=== Righe estratte ===
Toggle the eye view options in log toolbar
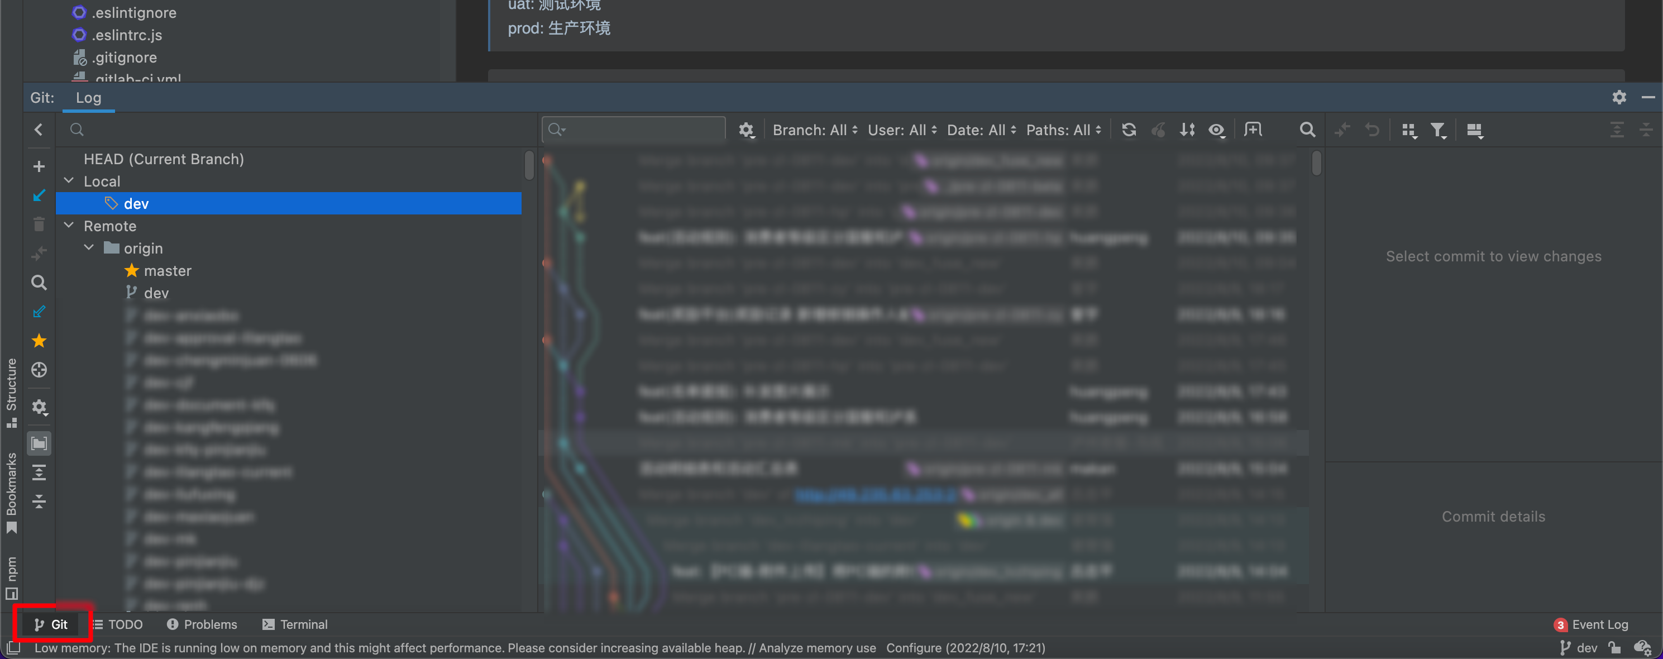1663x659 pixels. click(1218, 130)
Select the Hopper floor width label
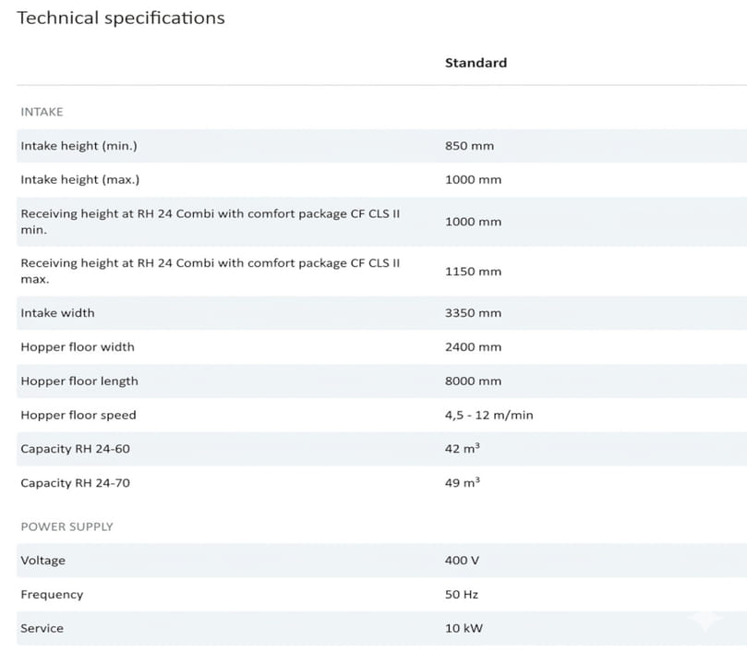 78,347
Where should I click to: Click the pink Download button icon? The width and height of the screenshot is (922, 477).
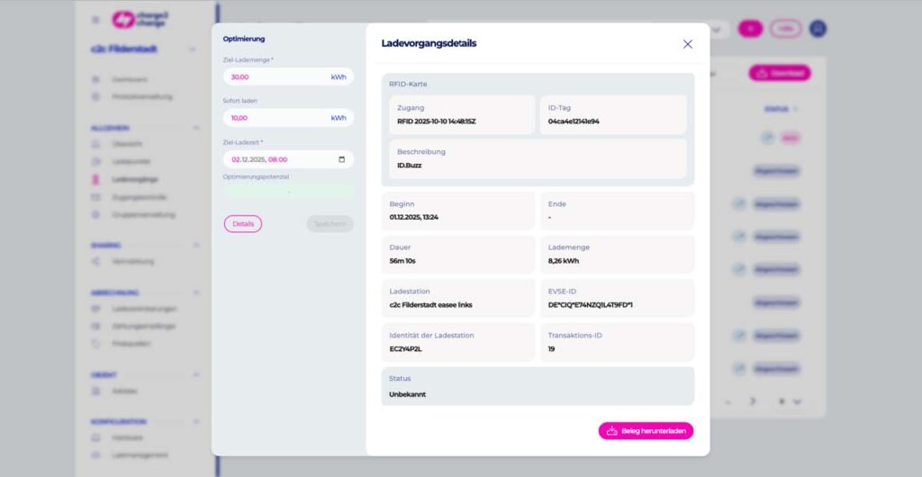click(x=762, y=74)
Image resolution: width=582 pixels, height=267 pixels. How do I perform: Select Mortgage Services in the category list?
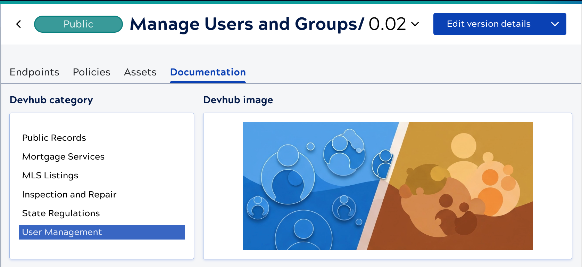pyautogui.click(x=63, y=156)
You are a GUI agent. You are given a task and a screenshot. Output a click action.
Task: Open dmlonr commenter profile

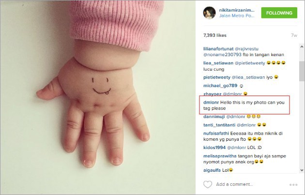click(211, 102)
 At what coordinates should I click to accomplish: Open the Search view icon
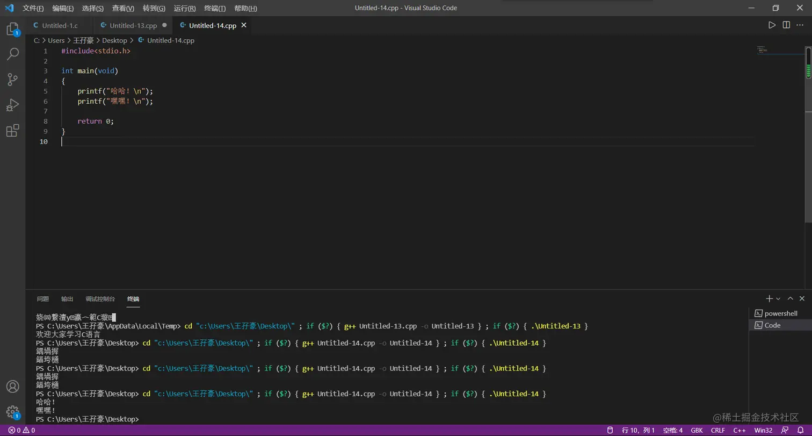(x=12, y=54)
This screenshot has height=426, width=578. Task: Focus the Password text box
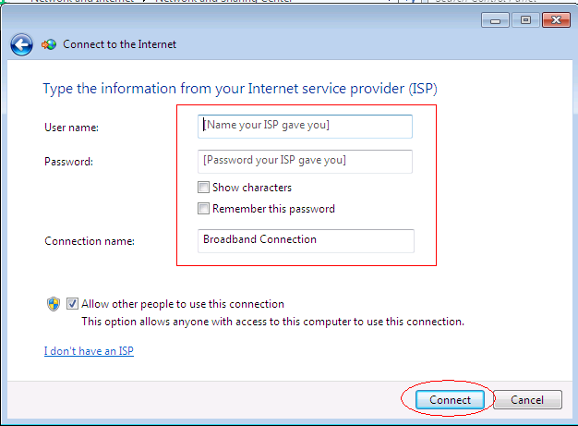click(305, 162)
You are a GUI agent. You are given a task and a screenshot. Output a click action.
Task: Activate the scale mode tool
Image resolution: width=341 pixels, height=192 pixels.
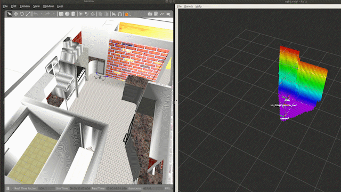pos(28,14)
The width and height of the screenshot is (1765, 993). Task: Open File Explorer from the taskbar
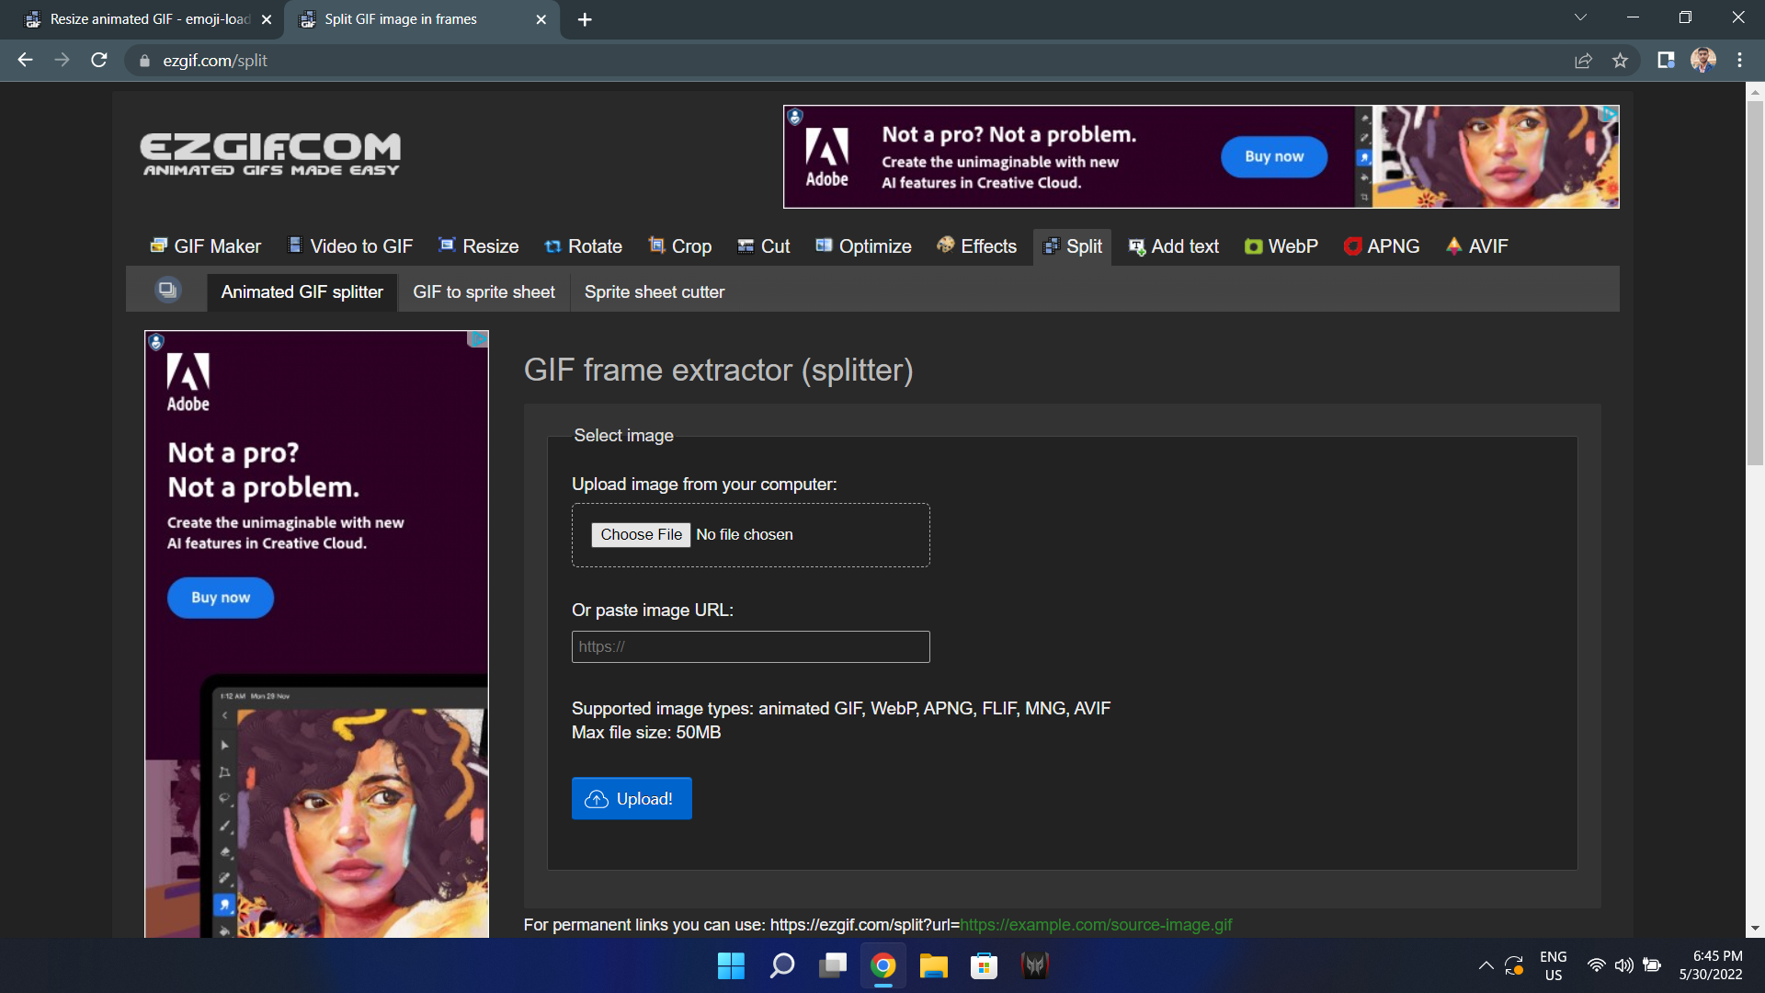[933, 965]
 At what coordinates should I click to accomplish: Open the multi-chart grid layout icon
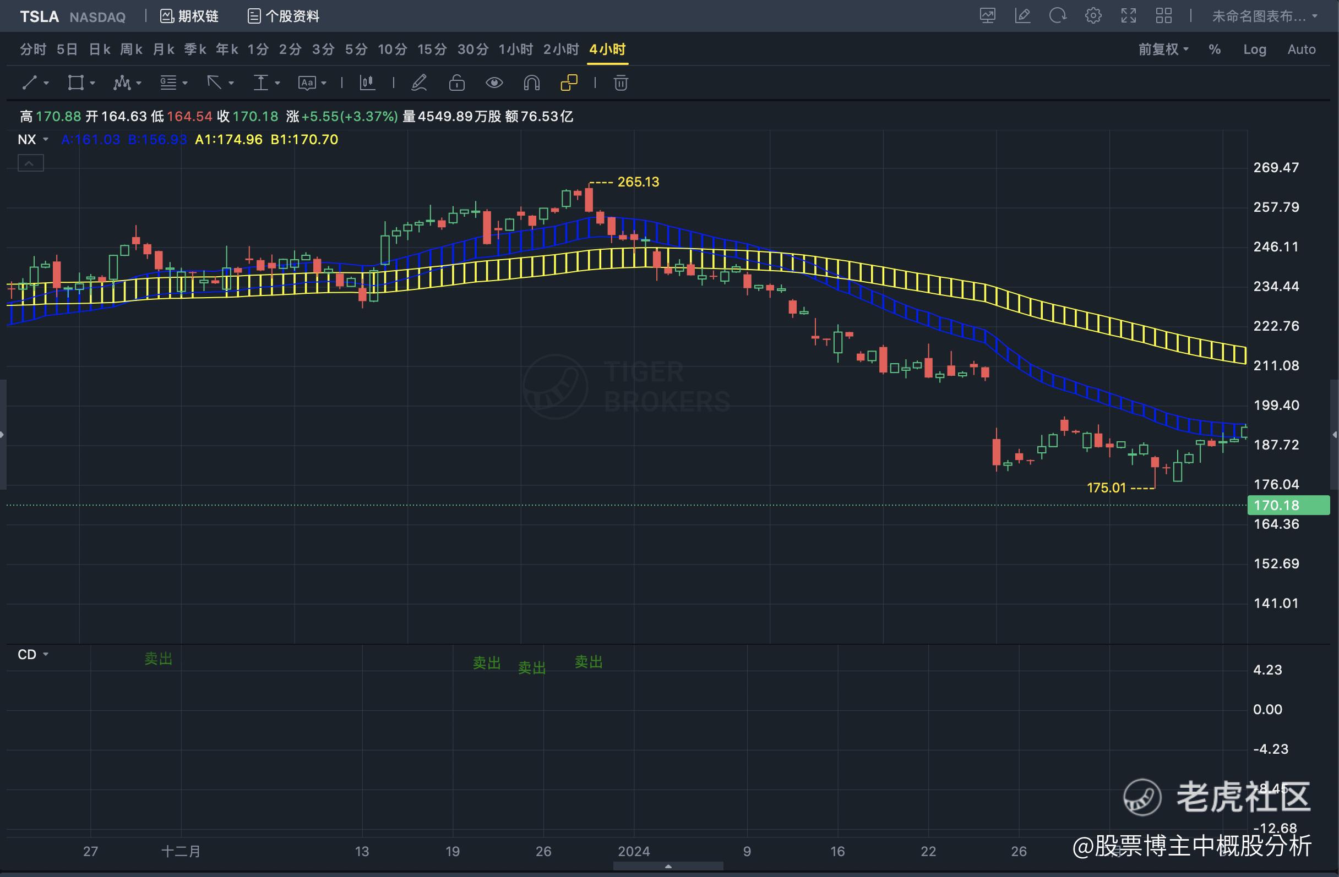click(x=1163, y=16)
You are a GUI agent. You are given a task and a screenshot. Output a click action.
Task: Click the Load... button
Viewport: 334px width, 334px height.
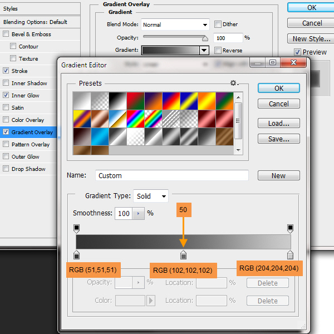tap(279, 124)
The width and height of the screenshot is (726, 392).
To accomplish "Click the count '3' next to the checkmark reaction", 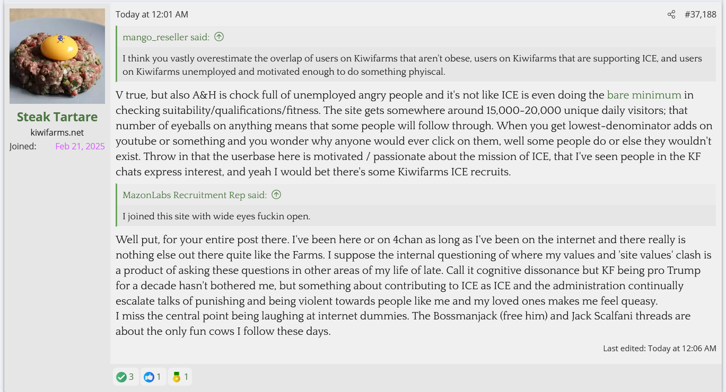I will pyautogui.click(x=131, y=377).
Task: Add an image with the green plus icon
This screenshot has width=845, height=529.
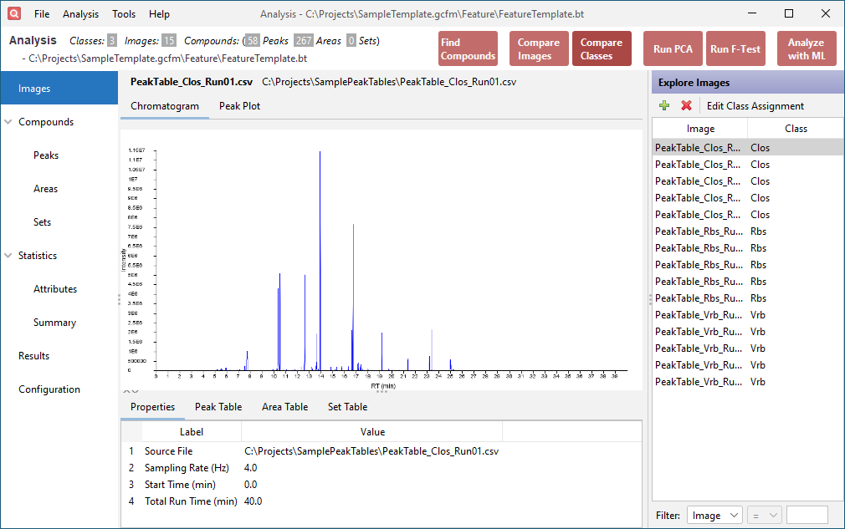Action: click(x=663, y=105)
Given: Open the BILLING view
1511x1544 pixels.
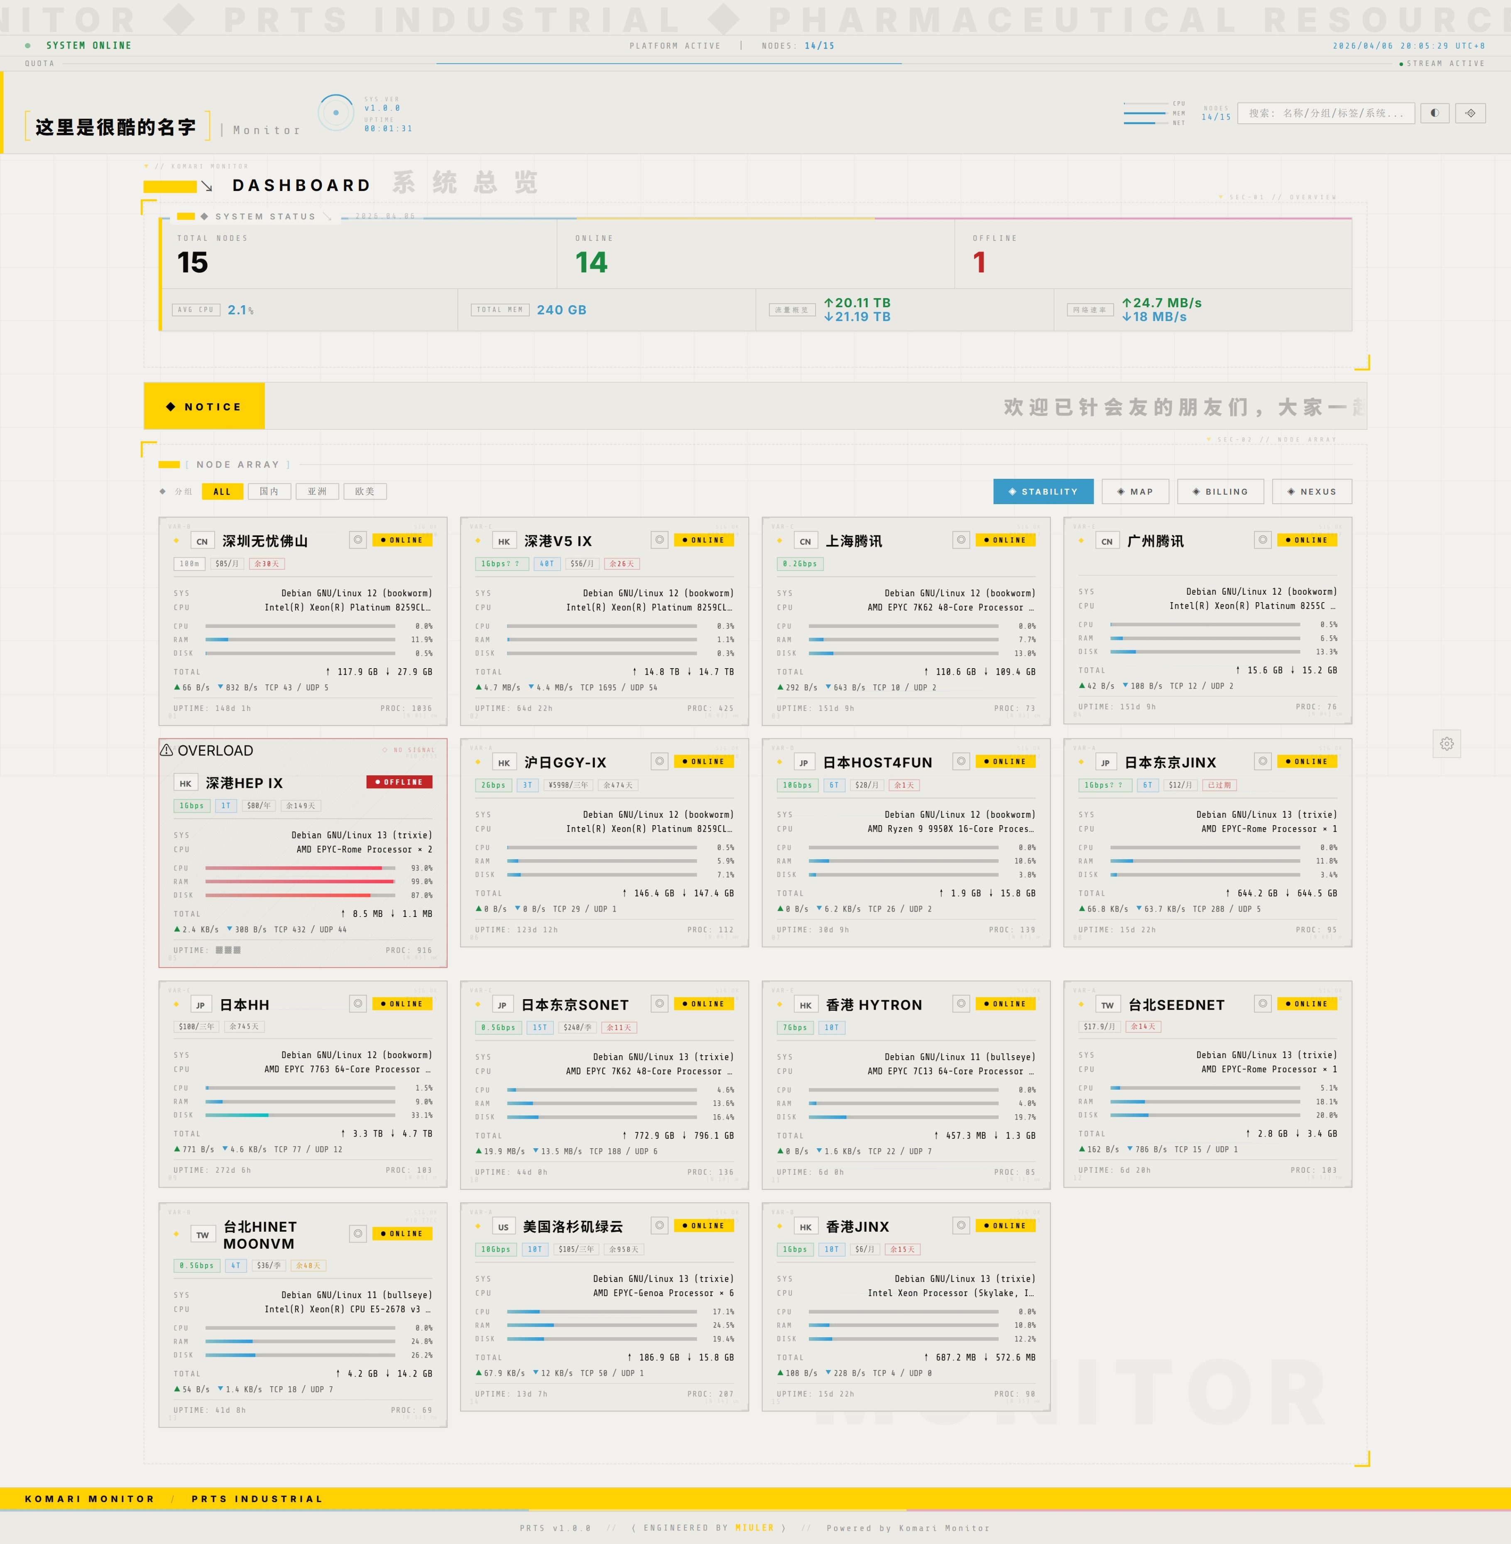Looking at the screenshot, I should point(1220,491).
===
§ **Lavoro richiesto**: Ricopia senza alcuna modifica le righe qui sopra, partendo dalla prima e fermandoti dopo quella che contiene "click(x=762, y=74)", compresa. Nella risposta lascia fuori le immagini.

§ **Risultato dell'esercizio**:
Toggle the eye view options in log toolbar
1663x659 pixels. click(1218, 130)
Select the Hopper floor width label
 78,347
Where should I click to: Click the pink Download button icon? The width and height of the screenshot is (922, 477).
click(x=762, y=74)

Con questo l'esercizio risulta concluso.